Written exercise:
Lay out every line of the rows below as a Markdown table with two columns, Number and Content. Number the lines in order and leave out any blank lines.

-- begin Material shown --

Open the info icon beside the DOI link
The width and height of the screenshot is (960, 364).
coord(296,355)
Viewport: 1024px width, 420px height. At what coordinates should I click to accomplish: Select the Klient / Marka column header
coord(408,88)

-- end Material shown --

Correct result:
| Number | Content |
|---|---|
| 1 | Open the info icon beside the DOI link |
| 2 | The width and height of the screenshot is (960, 364). |
| 3 | coord(296,355) |
| 4 | Viewport: 1024px width, 420px height. At what coordinates should I click to accomplish: Select the Klient / Marka column header |
| 5 | coord(408,88) |